Por: Josué Bravo
CORRESPONSAL /COSTA RICA
Dos nicaragüenses fallecieron en circunstancias distintas el fin de semana en Costa Rica, mientras que el cadáver de otro nica, que estaba desaparecido apareció en un río ubicado en el Atlántico del país.
La noche del sábado, en Horquetas de Sarapiquí, en el Atlántico de Costa Rica, falleció atropellado por un motociclista Juan Martínez Amador.
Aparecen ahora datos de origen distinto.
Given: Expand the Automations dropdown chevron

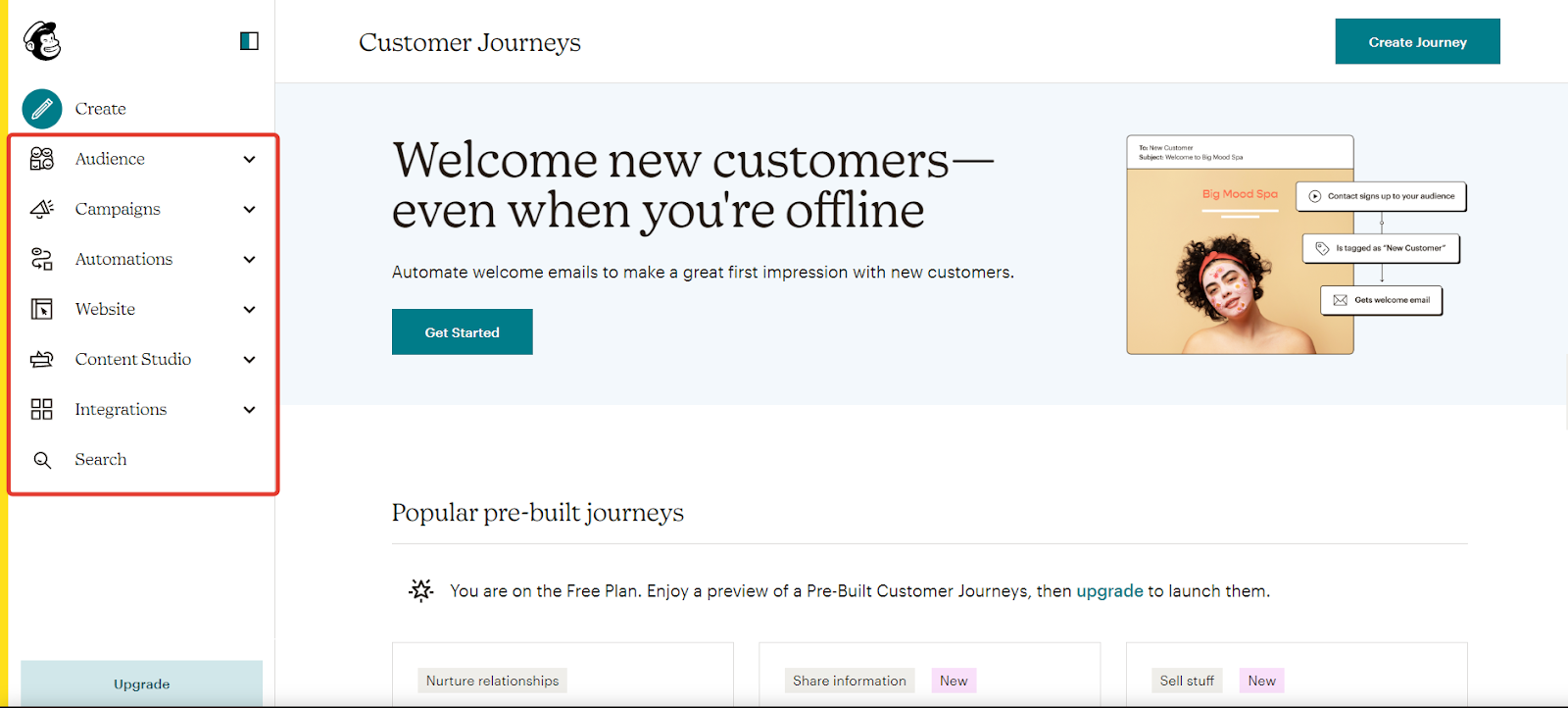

El nicaragüense de 50 años, fue arrollado a las 9:15 de la noche a unos 4 kilómetros de su casa, cuando se dirigía a la casa de un amigo para ver un partido de fútbol.
Amador quedó tendido boca abajo en la vía pública, donde la Cruz Roja lo declaró fallecido.
Horas después, en Tejarcillos de Alajuelita, al sur de San José, Mario José López Marenco, de 29 años; falleció apuñalado por otro nicaragüense tras salir de un bar.
La policía aún no ha dado informes concretos de su victimario, pero maneja que en media calle, la madrugada del sábado, ambos en estado de ebriedad discutieron y luego se liaron a golpes.
López Marenco recibió al menos 4 puñaladas en el pecho, según informes preliminares, falleciendo en el lugar.
El sábado también, tras dos días de búsqueda, la Cruz Roja encontró sin vida al peón agrícola Francisco García, de 30 años, quien había sido arrastrado por la corriente del río Reventazón, en Saraíquí.
Al momento de desaparecer, este nicaragüense viajaba en lancha con hermanos y compañeros de trabajo, pero como habían olvidado la llave de la embarcación en tierra, se lanzó al río para ir a traerla y no se supo más de él.
Aparentemente García estaba en estado de ebriedad. Su hallazgo se dio a dos kilómetros río abajo desde donde se lanzó al río.